An exact copy of the entries below is required, with all pictures removed.

┌─ Dataset records

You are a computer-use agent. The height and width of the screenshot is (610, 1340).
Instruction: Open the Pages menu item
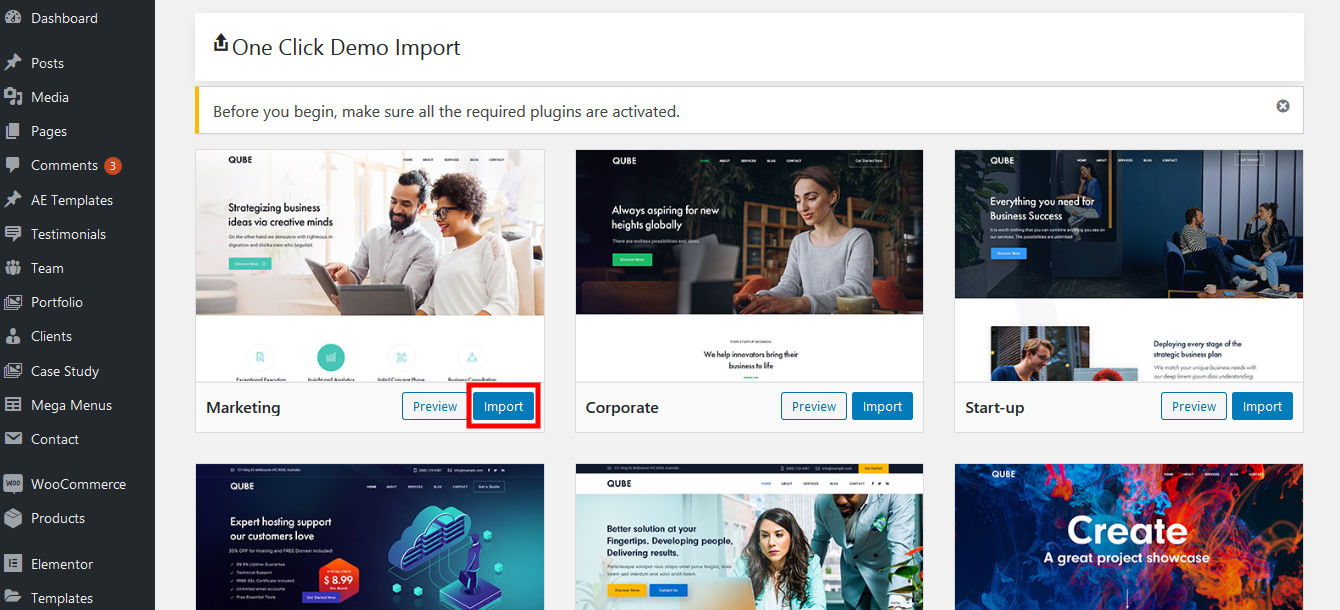[48, 131]
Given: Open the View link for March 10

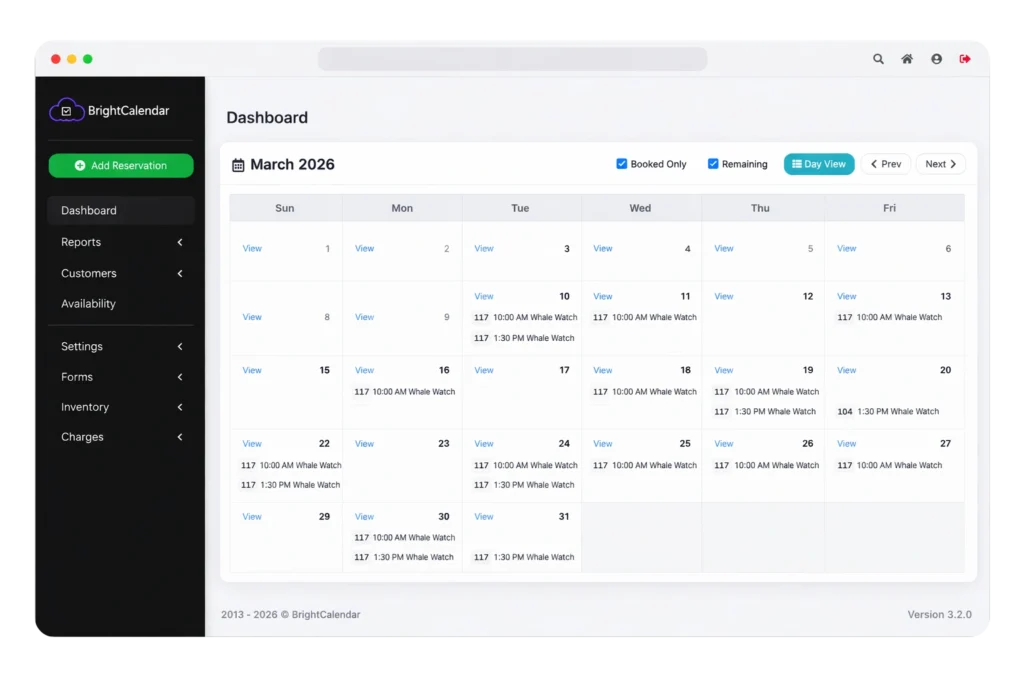Looking at the screenshot, I should click(x=484, y=296).
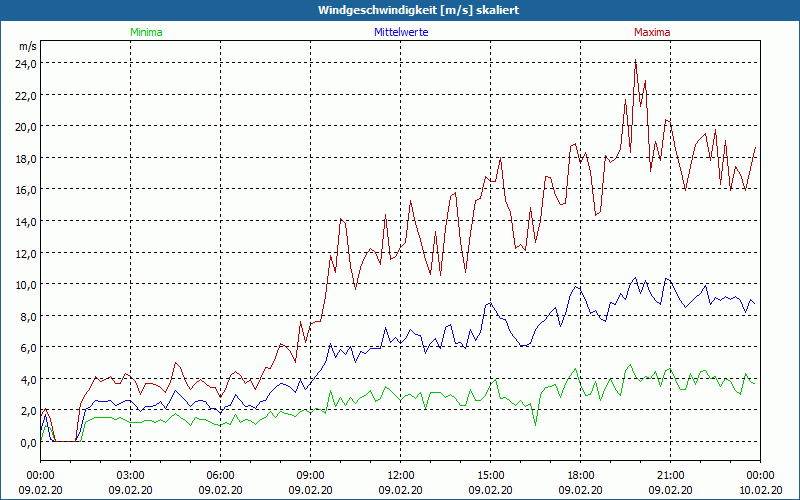Image resolution: width=800 pixels, height=500 pixels.
Task: Click the highest peak of the red Maxima curve
Action: click(635, 61)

└─

Response below —
You are a computer-use agent. The height and width of the screenshot is (610, 1340).
Instruction: Open the Pages menu item
[48, 131]
Given: Open the View link for March 10

Looking at the screenshot, I should click(x=484, y=296).
Image resolution: width=800 pixels, height=500 pixels.
Task: Click the highest peak of the red Maxima curve
Action: click(635, 61)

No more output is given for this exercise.